- EXERCISE DETAILS -
From the line containing "Where should I click to: Open the hero" to the final line of the listing, restate each line word for word and add nothing.

#### DATASET CONTENT ####

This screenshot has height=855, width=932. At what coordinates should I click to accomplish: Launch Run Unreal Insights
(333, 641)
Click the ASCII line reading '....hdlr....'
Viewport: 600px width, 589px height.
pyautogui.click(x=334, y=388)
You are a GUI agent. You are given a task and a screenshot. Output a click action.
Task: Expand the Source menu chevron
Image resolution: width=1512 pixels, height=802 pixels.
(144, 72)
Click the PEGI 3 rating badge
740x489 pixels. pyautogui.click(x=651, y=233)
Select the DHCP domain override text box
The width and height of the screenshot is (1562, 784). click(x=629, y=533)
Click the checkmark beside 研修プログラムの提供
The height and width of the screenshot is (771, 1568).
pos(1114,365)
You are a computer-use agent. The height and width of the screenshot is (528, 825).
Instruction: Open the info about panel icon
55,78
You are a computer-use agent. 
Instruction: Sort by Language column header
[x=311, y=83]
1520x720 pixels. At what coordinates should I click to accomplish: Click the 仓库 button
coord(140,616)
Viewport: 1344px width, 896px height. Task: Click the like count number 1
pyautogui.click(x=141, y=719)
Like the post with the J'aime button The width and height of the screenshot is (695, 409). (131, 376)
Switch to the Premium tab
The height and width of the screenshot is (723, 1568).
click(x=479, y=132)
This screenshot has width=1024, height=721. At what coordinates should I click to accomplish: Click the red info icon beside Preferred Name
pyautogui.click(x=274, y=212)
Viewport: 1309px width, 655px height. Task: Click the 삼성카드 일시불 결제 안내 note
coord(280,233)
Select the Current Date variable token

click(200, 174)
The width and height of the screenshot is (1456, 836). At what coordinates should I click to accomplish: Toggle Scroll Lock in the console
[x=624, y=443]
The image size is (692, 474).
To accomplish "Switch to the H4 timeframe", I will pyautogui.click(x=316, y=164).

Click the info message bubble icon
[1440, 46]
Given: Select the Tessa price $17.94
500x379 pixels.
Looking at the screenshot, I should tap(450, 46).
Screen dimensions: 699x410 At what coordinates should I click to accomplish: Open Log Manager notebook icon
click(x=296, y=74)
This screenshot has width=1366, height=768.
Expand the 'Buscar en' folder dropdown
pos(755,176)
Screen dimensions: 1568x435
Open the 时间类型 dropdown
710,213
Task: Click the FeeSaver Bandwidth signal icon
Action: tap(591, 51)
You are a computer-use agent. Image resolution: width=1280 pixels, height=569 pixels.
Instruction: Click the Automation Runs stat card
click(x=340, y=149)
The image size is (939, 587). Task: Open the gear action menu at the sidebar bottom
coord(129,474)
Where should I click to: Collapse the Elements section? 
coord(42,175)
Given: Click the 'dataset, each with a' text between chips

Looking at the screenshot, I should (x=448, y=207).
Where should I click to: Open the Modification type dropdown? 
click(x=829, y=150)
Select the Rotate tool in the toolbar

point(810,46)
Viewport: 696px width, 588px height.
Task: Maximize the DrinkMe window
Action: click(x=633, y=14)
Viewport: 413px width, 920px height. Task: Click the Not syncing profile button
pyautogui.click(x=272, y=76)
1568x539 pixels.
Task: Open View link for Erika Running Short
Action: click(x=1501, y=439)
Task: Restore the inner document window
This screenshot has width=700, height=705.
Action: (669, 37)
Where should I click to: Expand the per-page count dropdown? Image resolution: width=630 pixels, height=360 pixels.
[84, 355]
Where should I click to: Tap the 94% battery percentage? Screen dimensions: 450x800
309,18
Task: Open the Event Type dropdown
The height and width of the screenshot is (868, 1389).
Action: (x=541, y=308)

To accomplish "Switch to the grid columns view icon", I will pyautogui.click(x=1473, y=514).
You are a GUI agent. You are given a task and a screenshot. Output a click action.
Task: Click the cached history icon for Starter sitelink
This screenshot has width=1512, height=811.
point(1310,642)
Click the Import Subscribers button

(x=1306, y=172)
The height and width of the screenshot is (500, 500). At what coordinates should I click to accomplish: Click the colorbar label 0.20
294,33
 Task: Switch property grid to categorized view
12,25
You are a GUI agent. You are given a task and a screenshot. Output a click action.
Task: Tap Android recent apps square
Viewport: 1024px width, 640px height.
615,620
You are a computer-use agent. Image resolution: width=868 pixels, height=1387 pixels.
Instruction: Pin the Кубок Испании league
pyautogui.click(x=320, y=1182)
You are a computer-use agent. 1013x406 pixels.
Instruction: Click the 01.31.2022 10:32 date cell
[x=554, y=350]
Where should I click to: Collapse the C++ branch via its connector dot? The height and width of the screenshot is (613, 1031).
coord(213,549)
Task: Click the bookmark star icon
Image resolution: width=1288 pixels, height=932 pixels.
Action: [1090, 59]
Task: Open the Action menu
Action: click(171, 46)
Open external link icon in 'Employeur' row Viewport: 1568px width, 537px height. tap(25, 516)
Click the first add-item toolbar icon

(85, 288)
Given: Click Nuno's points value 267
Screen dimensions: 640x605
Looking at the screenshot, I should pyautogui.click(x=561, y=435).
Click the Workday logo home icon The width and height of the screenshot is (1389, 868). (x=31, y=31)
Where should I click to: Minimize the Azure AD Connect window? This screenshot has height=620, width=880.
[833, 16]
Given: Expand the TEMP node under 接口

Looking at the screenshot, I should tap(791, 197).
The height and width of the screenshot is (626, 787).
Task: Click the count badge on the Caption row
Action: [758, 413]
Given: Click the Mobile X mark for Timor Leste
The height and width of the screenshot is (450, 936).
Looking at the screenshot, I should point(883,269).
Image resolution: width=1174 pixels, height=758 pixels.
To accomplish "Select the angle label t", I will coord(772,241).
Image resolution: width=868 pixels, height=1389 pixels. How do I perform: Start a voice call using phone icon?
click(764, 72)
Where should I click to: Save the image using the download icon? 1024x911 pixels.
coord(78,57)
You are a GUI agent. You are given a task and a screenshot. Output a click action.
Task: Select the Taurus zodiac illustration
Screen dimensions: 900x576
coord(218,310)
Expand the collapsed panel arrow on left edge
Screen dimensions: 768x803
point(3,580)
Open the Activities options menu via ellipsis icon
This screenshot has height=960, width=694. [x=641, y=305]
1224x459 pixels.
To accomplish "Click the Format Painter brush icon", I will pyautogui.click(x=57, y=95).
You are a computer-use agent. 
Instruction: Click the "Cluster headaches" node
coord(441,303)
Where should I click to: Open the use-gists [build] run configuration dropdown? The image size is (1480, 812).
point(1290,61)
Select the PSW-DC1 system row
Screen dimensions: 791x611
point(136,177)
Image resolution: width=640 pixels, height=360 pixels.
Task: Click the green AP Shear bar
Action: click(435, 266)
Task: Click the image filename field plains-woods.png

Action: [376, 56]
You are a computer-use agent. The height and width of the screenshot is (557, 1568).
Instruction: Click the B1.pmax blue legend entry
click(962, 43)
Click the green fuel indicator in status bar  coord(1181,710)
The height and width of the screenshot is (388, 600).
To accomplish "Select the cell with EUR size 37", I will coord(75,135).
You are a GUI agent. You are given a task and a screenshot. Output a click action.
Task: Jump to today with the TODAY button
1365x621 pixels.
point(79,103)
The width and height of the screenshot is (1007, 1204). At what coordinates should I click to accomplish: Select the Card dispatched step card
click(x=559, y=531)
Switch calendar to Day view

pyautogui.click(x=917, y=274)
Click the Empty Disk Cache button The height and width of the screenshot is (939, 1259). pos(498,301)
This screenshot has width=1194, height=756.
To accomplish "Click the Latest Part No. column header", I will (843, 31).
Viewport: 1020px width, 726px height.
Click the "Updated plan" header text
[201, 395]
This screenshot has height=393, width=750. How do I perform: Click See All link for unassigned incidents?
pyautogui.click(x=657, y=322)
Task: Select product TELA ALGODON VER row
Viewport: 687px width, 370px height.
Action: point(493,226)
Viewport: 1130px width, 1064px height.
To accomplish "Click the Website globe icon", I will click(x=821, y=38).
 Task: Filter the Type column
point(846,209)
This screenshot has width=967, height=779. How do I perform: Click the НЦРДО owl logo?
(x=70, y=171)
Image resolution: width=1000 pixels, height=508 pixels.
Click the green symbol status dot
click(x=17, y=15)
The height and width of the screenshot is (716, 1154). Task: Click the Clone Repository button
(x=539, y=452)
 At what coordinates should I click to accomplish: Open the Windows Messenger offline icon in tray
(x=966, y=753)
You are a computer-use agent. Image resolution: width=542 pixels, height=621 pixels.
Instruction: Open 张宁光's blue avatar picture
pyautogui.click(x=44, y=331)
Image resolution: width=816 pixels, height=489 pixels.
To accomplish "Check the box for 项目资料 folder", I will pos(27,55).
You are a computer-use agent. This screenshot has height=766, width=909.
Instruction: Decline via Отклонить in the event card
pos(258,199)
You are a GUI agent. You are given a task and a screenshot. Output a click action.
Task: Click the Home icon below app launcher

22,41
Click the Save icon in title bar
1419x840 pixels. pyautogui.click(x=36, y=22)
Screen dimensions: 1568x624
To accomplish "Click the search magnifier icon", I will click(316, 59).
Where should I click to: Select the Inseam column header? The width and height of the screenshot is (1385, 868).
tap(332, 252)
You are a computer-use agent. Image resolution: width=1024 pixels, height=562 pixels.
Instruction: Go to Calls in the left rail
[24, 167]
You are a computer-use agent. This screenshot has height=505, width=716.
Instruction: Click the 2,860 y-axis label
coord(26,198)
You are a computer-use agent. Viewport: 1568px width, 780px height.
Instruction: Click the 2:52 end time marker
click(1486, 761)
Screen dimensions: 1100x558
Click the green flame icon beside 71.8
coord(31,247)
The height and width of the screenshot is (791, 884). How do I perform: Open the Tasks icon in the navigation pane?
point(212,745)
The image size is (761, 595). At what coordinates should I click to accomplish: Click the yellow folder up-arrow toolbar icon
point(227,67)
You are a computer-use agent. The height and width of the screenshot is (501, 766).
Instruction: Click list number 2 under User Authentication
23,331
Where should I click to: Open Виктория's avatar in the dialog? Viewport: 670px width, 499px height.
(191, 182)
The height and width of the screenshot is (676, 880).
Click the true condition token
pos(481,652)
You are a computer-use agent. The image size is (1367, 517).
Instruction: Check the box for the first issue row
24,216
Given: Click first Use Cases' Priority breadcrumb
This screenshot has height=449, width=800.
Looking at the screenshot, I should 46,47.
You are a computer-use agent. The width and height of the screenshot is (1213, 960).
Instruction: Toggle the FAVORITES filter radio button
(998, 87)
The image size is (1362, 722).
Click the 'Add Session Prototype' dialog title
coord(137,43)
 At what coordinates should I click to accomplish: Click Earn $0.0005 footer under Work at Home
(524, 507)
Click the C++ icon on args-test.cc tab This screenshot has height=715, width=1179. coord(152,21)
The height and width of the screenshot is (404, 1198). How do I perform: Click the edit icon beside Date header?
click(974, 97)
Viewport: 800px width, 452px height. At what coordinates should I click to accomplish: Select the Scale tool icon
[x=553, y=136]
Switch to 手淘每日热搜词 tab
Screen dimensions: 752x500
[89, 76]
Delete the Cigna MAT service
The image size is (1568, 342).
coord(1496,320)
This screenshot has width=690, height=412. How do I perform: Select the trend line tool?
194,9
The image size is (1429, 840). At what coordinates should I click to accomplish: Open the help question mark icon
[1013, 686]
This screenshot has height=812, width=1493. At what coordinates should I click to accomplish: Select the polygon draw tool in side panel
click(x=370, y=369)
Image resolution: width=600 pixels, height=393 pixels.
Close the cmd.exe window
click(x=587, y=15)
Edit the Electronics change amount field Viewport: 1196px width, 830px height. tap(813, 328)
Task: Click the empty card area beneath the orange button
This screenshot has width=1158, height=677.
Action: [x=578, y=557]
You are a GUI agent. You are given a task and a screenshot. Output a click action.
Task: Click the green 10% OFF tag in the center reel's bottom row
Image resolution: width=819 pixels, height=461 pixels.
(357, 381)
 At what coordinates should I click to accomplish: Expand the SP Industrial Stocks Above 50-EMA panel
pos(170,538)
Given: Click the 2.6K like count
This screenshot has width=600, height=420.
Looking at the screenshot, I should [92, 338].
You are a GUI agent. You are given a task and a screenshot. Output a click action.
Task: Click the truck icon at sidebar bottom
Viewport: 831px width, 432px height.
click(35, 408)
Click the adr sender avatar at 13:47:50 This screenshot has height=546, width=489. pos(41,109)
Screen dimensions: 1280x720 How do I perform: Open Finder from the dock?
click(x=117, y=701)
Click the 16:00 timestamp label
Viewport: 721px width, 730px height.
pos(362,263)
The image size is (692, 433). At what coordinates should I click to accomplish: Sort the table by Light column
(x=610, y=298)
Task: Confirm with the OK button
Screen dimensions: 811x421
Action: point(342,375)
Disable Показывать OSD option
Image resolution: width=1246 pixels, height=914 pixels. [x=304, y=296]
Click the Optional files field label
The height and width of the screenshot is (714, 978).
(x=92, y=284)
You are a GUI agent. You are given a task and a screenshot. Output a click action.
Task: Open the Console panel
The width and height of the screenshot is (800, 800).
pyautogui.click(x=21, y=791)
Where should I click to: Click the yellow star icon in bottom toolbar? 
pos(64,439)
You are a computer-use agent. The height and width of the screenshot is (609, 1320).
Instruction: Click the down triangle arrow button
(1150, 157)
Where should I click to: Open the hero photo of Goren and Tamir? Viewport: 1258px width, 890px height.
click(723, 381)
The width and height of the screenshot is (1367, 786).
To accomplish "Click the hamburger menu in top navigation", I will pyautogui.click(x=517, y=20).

####

- SOLUTION FOR THIS PROBLEM -
Where should I click to: Open the hero photo of Goren and Tamir? Viewport: 1258px width, 890px height.
click(723, 381)
The width and height of the screenshot is (1367, 786).
To accomplish "Click the hamburger menu in top navigation", I will pyautogui.click(x=517, y=20).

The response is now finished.